A en juger d'après la capacité des parkings il doit y avoir une toute petite place pour chacun à l'heure de se faire sécher au soleil ... Mais il doit y avoir aussi un port juste derrière la pointe, car c'est bien une jetée que l'on aperçoit ?
Encore quelques tours de roues pour découvrir une forêt (petite forêt, mais forêt quand même) de grues et de murs de béton en cours de montage, dans le creux de falaise suivant : on construit ici une nouvelle ville balnéaire ... Les choix urbains des années 80 sont bien comme je le pensais, ils perdurent. Cette pointe devait être très sauvage il y a quelques années, mais ne le restera pas bien longtemps.
Elle est heureusement protégée par son relief qui la rend difficilement accessible sur la face nord.

 
Voilà, il est temps de quitter Madère ...

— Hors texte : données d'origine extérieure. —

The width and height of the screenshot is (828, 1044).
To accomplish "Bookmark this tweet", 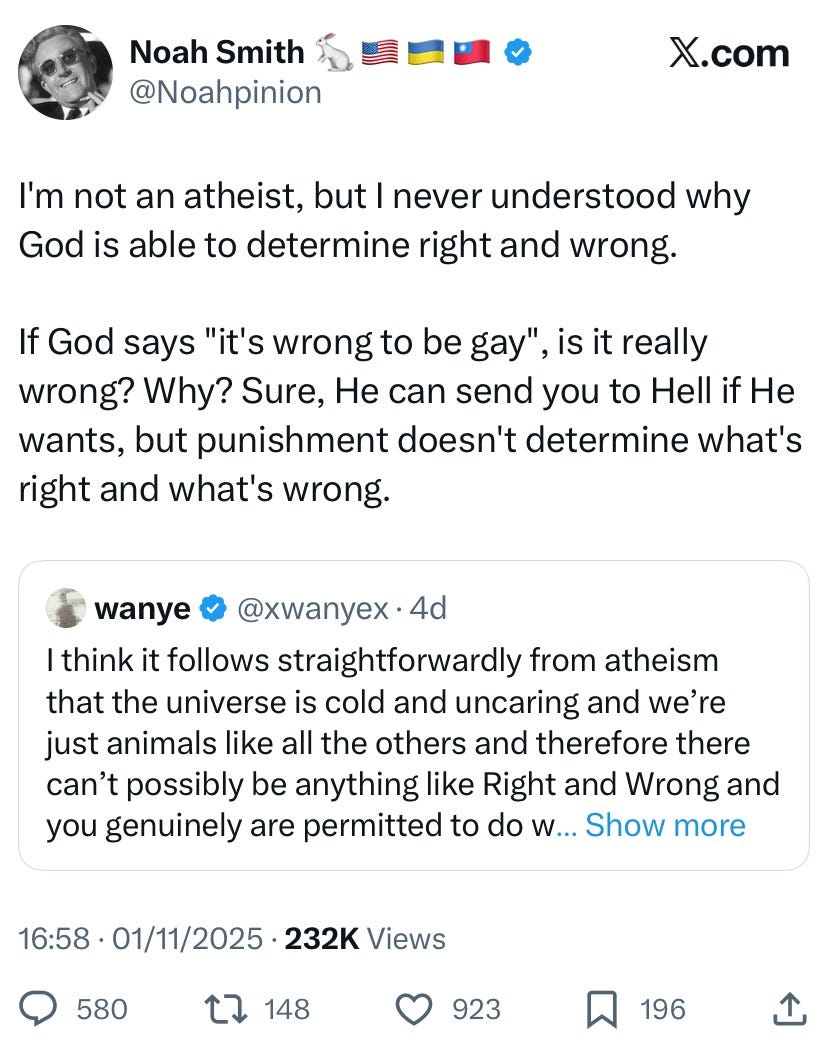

Nous n'avons fait qu'un tour rapide. Nous n'avons pris ni thé ni whisky sur une terrasse du Reid's,  avec vue sur la baie de Funchal (clin d'oeil à Henry Fuoc). Nous n'avons pas cherché les meilleurs endroits où Wiston Churchill a planté son chevalet pour se détendre en peignant les paysages enchanteurs. Nous n'avons pas randonné autant que je l'aurais souhaité (Camille m'a dit "arrête de te faire du mal à tant regarder cette carte" !). Mais nous allons rentrer à la maison avec quelques bouteilles de ce vin de Madère que les commerçants d'origine britannique commercialisent depuis si longtemps aux quatre points cardinaux, et avec quantité de bulbes, et sait-on jamais, peut-être aurons-nous tous les printemps et pourquoi pas aussi tous les étés des fleurs plein nos massifs qui nous rappelleront ce petit rocher volcanique au milieu de l'Océan Atlantique ?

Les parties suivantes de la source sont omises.